Unfortunately, the picture is far less rosy when it comes to guaranteed loans. Increasing these loan limits caters to larger operations and hurts smaller-scale operators. Allowing individual borrowers to borrow more crowds out and reduces access to credit for SDFR and BFR.

There is a final bright spot. Klobuchar’s amendment-to-the-amendment would increase public access to data on borrowers and participation rates. Given the USDA’s history of discrimination in lending practices, FBLE has identified the release of this information as a critical step toward securing the equitable treatment of loan applicants.

Missed Opportunity for Grassley Amendment

Late changes to procedural requirements prevented Senator Chuck Grassley (R-IA) from getting a vote on his amendment to close the “actively engaged” loophole in commodity program payments.

Grassley’s amendment, which embraces key FBLE recommendations, would  limit the number of people per farm who can receive farm program payments. Without this change, the “active personal management” standard remains toothless in limiting the number of people per farm who qualify for Title I subsidies. Although Senator Grassley may be able to offer the amendment on the Senate floor, but he may now need 60 votes to get it into the final farm bill.

Door Opened for Sodsaver Expansion, at States’ Discretion

An amendment from Senators Klobuchar (D-MN) and John Thune (R-SD) lays the groundwork to expand protection of native prairies through a conservation program known as “Sodsaver.” Sodsaver makes eligibility for crop insurance subsidies contingent on protection of native prairies, but under existing law these requirements only apply to six states in the Prairie Pothole Region (Iowa, Minnesota, Montana, Nebraska, North Dakota, and South Dakota).
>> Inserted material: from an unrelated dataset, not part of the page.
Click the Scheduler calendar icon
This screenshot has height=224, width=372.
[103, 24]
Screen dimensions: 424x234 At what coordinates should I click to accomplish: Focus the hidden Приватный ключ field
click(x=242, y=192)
Under the terms of the amendment adopted by the Committee, other states can opt into the program but are not required to do so.

FBLE is concerned that new states will not opt into Sodsaver voluntarily, and believes that farmers in all states should be required to play by the same rules when it comes to meeting critical conservation challenges.

HLS Food Law and Policy Clinic summer interns Kyla Kaplan, Amy Radding Hoover, and Tess Pocock track the Senate Farm Bill markup on Wednesday morning.

Biogas Receives Support

An amendment from Senator Bennet (D-CO) would support efforts to develop the biogas industry. Biogas is produced in great quantities by animal feeding operations, and contributes to local air quality problems and climate change. Alternatively, those gases can be captured and used to generate electricity. The amendment provides funding for competitive grants to develop cost-effective methods for aggregating organic waste from multiple sources into consolidated biogas systems and to address barriers to carbon utilization.

FBLE’s report, Productivity and Risk Management, identified biogas generation as a key opportunity for producers to dispose of manure, reduce emissions, produce useful products, and generate energy for onsite use. Because small and midsize producers face barriers in implementing costly digesters, FBLE recommends that the 2018 Farm Bill create a pilot project to help small and midsize producers develop cooperatively owned biogas generation.

The Bennet amendment grant program is a useful step towards making biogas generation feasible for smaller operations that cannot afford to build a facility on their own. However, FBLE supports the further step of including cooperative biogas production as an eligible technology under existing biorefinery, renewable chemical and biobased product manufacturing assistance programs.